Proponents of anterior-chamber lens placement feel it offers other benefits. “It’s easiest,” says a surgeon from Ohio. “I’ll do Yamane but it’s more challenging and sometimes the IOL ends up tilted. An ACIOL is easy and, although some might disagree, is very well tolerated.” A physician from Washington says safety has improved with the technique. “Modern
ACIOLs give good visual outcomes and stability without the high incidence of UGH syndrome that was seen with older designs,” he says.

For surgeons who feel discretion is the better part of valor and choose to do neither technique, they say a referral can be best for a patient. “I don’t have enough volume to feel comfortable that I’m the best person to be providing this service, given the volume performed by my local peers,” says a surgeon from Colorado. Dr.
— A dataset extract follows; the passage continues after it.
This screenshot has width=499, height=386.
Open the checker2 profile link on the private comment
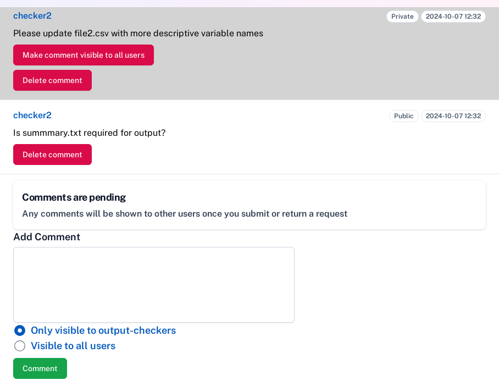32,15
Waller shares that sentiment, saying, “I haven’t performed any of the IOL fixation techniques often enough to be proficient, so I refer the patient.”

 

Managing Astigmatism

Similar to previous years, most surgeons (53 percent) turn to toric IOLs to manage pre-existing astigmatism. 

“Toric lenses give good refractive results without having to add extra corneal incisions or modify placement into less ergonomic location,” says a surgeon from Washington. A physician from California outlines his thought process, saying, “It depends on the magnitude and the desired refractive distance result. For less than 1 D, often glasses are preferred by patients rather than a toric IOL. For large astigmatic errors, toric IOLS are preferable. As for the distance, if a patient wishes to remain myopic, then I often don’t recommend a toric IOL unless the cylinder error is greater than 2 D.”

Nine percent of respondents use femtosecond astigmatic incisions. “It’s easy and has the other advantages of FLACS,” says a surgeon from Illinois. 

The rest of the options appear in the graph above.

 

Take-home Pearls

In addition to weighing in on specific techniques, surgeons also provided their best tips for surgical success.

“Wait one full second in foot position zero (no irrigation) before removing the phaco or I&A tip from the eye. This lowers the IOP prior to removal of the instrument. This technique decreases the chance of iris prolapse in IFIS cases,” says John C. Hart Jr., MD, of Farmington Hills, Michigan. 

In a similar vein, Kathryn Hart, MD, of Greensboro, North Carolina says, “Slow down when you notice weak zonules, floppy capsule, or any other red flags. Another few minutes of operating time can keep you out of trouble.” Boston’s Dr. Rapoza says, “Optimal globe positioning allows for ease with the remaining steps.” 

Dr. Fantus offers specific advice to avoid errors. “Pantomime the steps of the most common surgical procedure you do until it is muscle memory,” he says, “so that if something requires deviation from this you’re ready without throwing off your rhythm.” If you’re doing a lens exchange, Alex Hacopian, MD, of Houston suggests that you “trace the haptic with a Sinskey hook to the terminal bulb in order to free it up during IOL exchange.”

One surgeon says that experimenting with new techniques isn’t always the best idea. “Stick to the technique that works best in your hands and that you are most comfortable with,” he says. “Sometimes great is the enemy of good.”